What's Powering the Stock Market's Record Highs? Strong Earnings—and FOMO

What's Powering the Stock Market's Record Highs? Strong Earnings—and FOMO·Fortune

The stock market is on a roll.

The S&P 500 reached a record high at the close on Tuesday for the first time since September, while the Nasdaq Composite also notched a closing high for the first time since August.

The rally is being powered by a better-than-expected earnings for the first quarter. The solid results have been across the board in U.S. companies including Caterpillar Inc., Coca-Cola Co., United Technologies Corp., Lockheed Martin Corp., Twitter Inc. and Snap Inc.

“There are more positive than negative surprises and that has given investors a little more confidence,” Bob Doll, chief equity strategist at Nuveen, said in an interview. Investors feel there’s much to feel confident about. Recession fears are fading, inflation is subdued, the Federal Reserve is pausing on raising interest rates and the economy is showing resilience. China-U.S. trade talks are progressing and Brexit has been kicked down the road.

“A lot of the risks on everybody’s mind going into the year have gone away or subsided,” said Chris Gaffney, president of world markets at TIAA Bank. The Fed’s signal on rates is a big help. “The Fed is not going to get in the way of businesses by increasing rates,” he said. “The Fed on the sidelines is great for companies.”

Investors feared the bull market was on its death bed in December, when the prospect of slower growth and weaker company fundamentals led to a market meltdown. “In some ways there was an overreaction to the fourth quarter, and now it might be a slight overreaction to the lack of significant bad news in the first quarter,” said Margaret Chen, head of CA Capital Management, Cambridge Associates’ outsourced investment office business, which has $32.4 billion in assets.

Nevertheless, “investors are learning to manage market anxiety much better,” she said. “They are getting conditioned to go to the brink of uncertainty but not go over the cliff.”

Indeed, companies may be benefitting from lowering their earnings estimates early. From there “it was easier for companies to beat those lower expectations,” TIAA Bank’s Gaffney said. According to FactSet data, 78% of the S&P 500 companies have reported above analyst estimates in the first quarter. But going forward? Companies “are not going gangbusters on the forward guidance,”’ Gaffney points out.

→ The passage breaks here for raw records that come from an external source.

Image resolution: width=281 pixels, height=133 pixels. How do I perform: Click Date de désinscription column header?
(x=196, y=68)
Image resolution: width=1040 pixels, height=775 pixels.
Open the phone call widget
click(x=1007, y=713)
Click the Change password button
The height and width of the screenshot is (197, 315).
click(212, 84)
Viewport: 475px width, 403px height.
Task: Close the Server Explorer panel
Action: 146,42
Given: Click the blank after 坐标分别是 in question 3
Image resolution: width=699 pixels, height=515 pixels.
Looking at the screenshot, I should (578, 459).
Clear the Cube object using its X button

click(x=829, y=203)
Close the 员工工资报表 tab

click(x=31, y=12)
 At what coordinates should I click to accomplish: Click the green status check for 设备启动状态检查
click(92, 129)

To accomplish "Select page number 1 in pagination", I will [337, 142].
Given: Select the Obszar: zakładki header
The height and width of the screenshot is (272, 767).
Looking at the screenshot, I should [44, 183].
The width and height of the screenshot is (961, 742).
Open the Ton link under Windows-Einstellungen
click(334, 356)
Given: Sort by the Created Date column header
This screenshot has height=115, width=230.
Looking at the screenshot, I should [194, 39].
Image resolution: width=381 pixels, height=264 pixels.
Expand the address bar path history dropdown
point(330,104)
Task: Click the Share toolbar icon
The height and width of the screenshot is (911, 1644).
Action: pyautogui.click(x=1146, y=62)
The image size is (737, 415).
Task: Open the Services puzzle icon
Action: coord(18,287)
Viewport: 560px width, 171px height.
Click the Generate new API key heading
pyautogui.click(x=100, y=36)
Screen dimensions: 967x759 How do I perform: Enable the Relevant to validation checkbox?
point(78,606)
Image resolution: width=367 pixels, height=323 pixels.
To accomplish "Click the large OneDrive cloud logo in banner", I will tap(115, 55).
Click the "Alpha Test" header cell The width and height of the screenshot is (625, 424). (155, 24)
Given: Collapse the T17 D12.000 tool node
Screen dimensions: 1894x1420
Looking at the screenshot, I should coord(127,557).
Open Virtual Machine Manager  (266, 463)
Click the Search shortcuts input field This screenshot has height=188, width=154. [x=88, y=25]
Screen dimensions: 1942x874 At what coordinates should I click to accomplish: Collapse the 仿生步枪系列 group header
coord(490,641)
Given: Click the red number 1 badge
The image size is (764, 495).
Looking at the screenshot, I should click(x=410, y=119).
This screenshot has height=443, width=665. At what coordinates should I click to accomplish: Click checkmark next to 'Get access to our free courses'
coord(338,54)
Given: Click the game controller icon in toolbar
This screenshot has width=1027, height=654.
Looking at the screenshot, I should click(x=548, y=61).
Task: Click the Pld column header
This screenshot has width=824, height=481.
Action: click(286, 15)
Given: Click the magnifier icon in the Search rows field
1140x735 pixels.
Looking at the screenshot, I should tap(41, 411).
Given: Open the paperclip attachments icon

Money that has been on the sidelines is moving back into the market especially in index funds. Money-fund assets stood at $3.04 trillion as of April 17, up from $2.88 trillion at the end of September, according to the Investment Company Institute. “There’s the fear of missing out, so they are buying,” Nuveen’s Doll said.

There’s also reason to be a bit cautious even if the rally proves to have legs. In addition to slightly lower corporate profit expectations going forward, there’s some softness in global economic data. While the market rally is in “a new phase,” TIAA’s Gaffney said, “We’ll bounce around but it won’t be a dramatic push higher. It’s more of a drift higher.” That was true in early trading Wednesday as the U.S. market fluctuated.

Nuveen’s Doll said he’s “boringly neutral at the moment” and he doesn’t see anything that can move the markets “significantly higher from here.”

So investors should enjoy the view from the top – for now.